## PROBLEM A
Decide whether each statement agrees with the border wall text below. Answer yes or no for each, and quote the text's deciding words exactly. (i) Trump began talking about "steel slats" on December 20, 2018. (ii) The trade agreement with Mexico earmarks funds for the wall. (iii) The agreement could take effect in 2019.
## PROBLEM B
Print the passage of the border wall text below that begins at the words "The new United" and stops after "at the earliest.".

━━━━━ TEXT SECTION ━━━━━

Perpetrators can be coyotes, other migrants, bandits, or even government authorities.
- Democrats requested a steel barrier, not a concrete wall. Trump began talking about “steel slats” on December 20, 2018; the shutdown (the second in 2018) began on December 22.
That means the “steel” idea would have come before any negotiations with Democrats.
- The border wall would very quickly pay for itself. The cost of illegal drugs exceeds $500 billion a year, vastly more than the $5.7 billion we have requested from Congress. According to the National Institute on Drug Abuse, the cost of alcohol, tobacco, and illicit drugs combined exceeds $740 billion a year. However, the numbers are not as relevant as they might seem, as much of the drugs smuggled into the United States through Mexico come in through legal ports of entry or by air or sea. In 2017, Foreign Policy broke down a report from the Drug Enforcement Administration about controlling the flow of drugs into the United States:
The DEA report does not address the wall but details how drugs enter the country, and many of the examples illustrate that it is not through land routes. “According to DEA reporting, the majority of the heroin available in New Jersey originates in Colombia and is primarily smuggled into the United States by Colombian and Dominican groups via human couriers on commercial flights to the Newark International Airport,” the document states.
The report, which focuses heavily on the growth of Dominican trafficking groups, outlines a variety of ways drugs enter the United States, including via couriers carrying cocaine-filled suitcases on commercial flights — sometimes with the help of airline employees — or via mail.
- The wall will always be paid for indirectly by the great new trade deal we have made with Mexico. This claim has been repeated over and over again by a variety of politicians. The Washington Post deemed it “nonsensical” in a detailed breakdown of the claim:
It’s worth noting that the trade deficit with Mexico has been climbing during the Trump presidency, so by his own (nonsensical) math, he’s already in deficit. Even if the trade deal results in a smaller trade deficit because Mexico is buying more goods from the United States, it does not necessarily translate into greater revenue for the U.S. government. NAFTA eliminated tariffs between Mexico and Canada, so there is no additional revenue to earn by somehow causing trade to increase with lower tariffs.
The new United States-Mexico-Canada Agreement (USMCA) is actually a modest updating of the 25-year-old NAFTA. Some elements of the deal were borrowed from the Trans-Pacific Partnership, the trade deal Trump scrapped at the start of his term.
There’s nothing in the agreement that earmarks funds for the wall. And any revenue raised via tariffs (or some other source) still must be appropriated by Congress, which thus far has refused to fund Trump’s wall.
Finally, the agreement must still be ratified by legislators in the three countries and would not take effect until 2020 at the earliest.

━━━━━ GIVEN INFORMATION ━━━━━

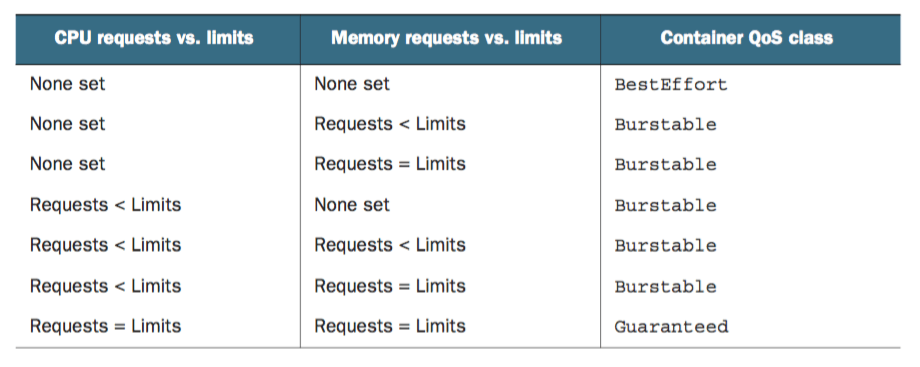Select Burstable in the third table row
This screenshot has width=920, height=367.
(x=665, y=164)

━━━━━

## EXERCISE OUTPUT A
(i) Yes: "Trump began talking about “steel slats” on December 20, 2018"
(ii) No: "There’s nothing in the agreement that earmarks funds for the wall."
(iii) No: "would not take effect until 2020 at the earliest"

## EXERCISE OUTPUT B
The new United States-Mexico-Canada Agreement (USMCA) is actually a modest updating of the 25-year-old NAFTA. Some elements of the deal were borrowed from the Trans-Pacific Partnership, the trade deal Trump scrapped at the start of his term.
There’s nothing in the agreement that earmarks funds for the wall. And any revenue raised via tariffs (or some other source) still must be appropriated by Congress, which thus far has refused to fund Trump’s wall.
Finally, the agreement must still be ratified by legislators in the three countries and would not take effect until 2020 at the earliest.